Inheritance Tax and the Autumn Statement
The October 2024 Budget introduced significant changes to inheritance tax (IHT) in the UK, marking a shift in policy under Chancellor Rachel Reeves. These reforms impact estate planning, agricultural and business assets, and pension funds. NMTBP highlights the fundamental changes:
Freeze on the IHT nil-rate band and the residence nil-rate band
Reeves announced that the freeze on the IHT nil-rate band and residence nil-rate band (including taper) will be extended for another 2 years, until 5th April 2030. This means that qualifying estates can continue to pass on up to £500,000 (a combined figure of the nil-rate band set at £325,000 and the residence nil-rate band set at £175,000). Qualifying estates of a surviving spouse or civil partner can pass on up to £1 million tax-free. Without such an extension, the bands would fall to be indexed in line with the Consumer Price Index. This measure, therefore, keeps the thresholds artificially low
Taxation of unused pension funds and death benefits
Regarding pension taxation, Reeves stated that most unused pension funds and death benefits payable from a pension would be brought within a person’s estate for IHT purposes with effect from 6th April 2027, with pension scheme administrators to become liable for reporting and paying any IHT due. With a technical consultation published alongside the Budget on the processes required to implement the changes and a further consultation on draft legislation to follow, there is not much detail available at this stage. However, the policy intention is clear – “pensions should not be a vehicle for the accumulation of capital sums for the purposes of inheritance”. The chief issue is whether there will be ‘double taxation’, i.e.
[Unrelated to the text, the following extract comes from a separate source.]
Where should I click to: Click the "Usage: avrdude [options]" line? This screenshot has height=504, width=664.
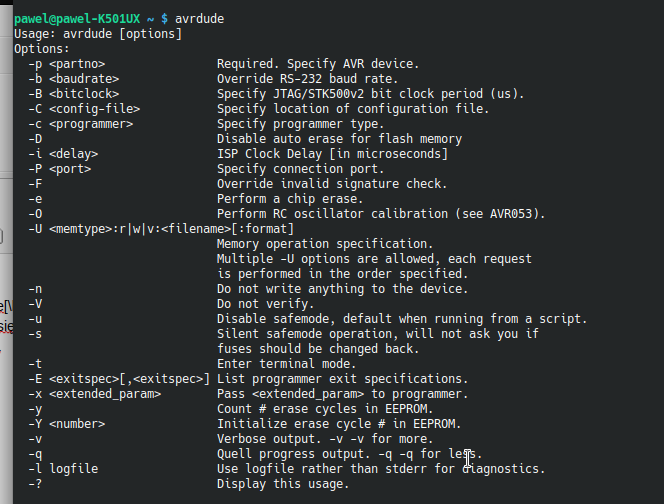(x=98, y=34)
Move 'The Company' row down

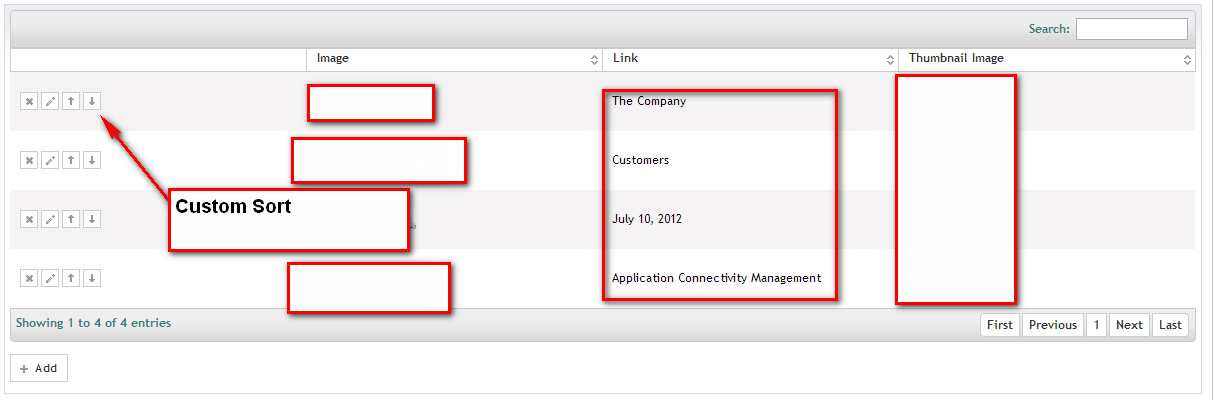tap(92, 101)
IHT of up to 40% on the pension followed by the levying of income tax (as happens now) when funds are withdrawn for the pension by beneficiaries
Changes to APR and BPR
APR currently allows a person to pass on the agricultural value of some property in the UK free of IHT. This includes land or pasture used to grow crops or rear animals and farm buildings where all conditions are met
Assets that may qualify for BPR include a business or an interest in a business; land, buildings or machinery used in a business; and shares in an unlisted company. Where BPR is available, the value of an asset can be reduced by 50% or 100% when working out the IHT due
However, the Budget announced that the government would reform APR and BPR on April 6, 2026. The 100% relief rate will continue for the first £1m of combined agricultural and business property, falling to 50% after that. The rate of BPR will also fall to 50% in all circumstances for shares designated as “not listed” on the markets of recognised stock exchanges, such as AIM. This creates an effective IHT rate of 20% for any amount over £1 million.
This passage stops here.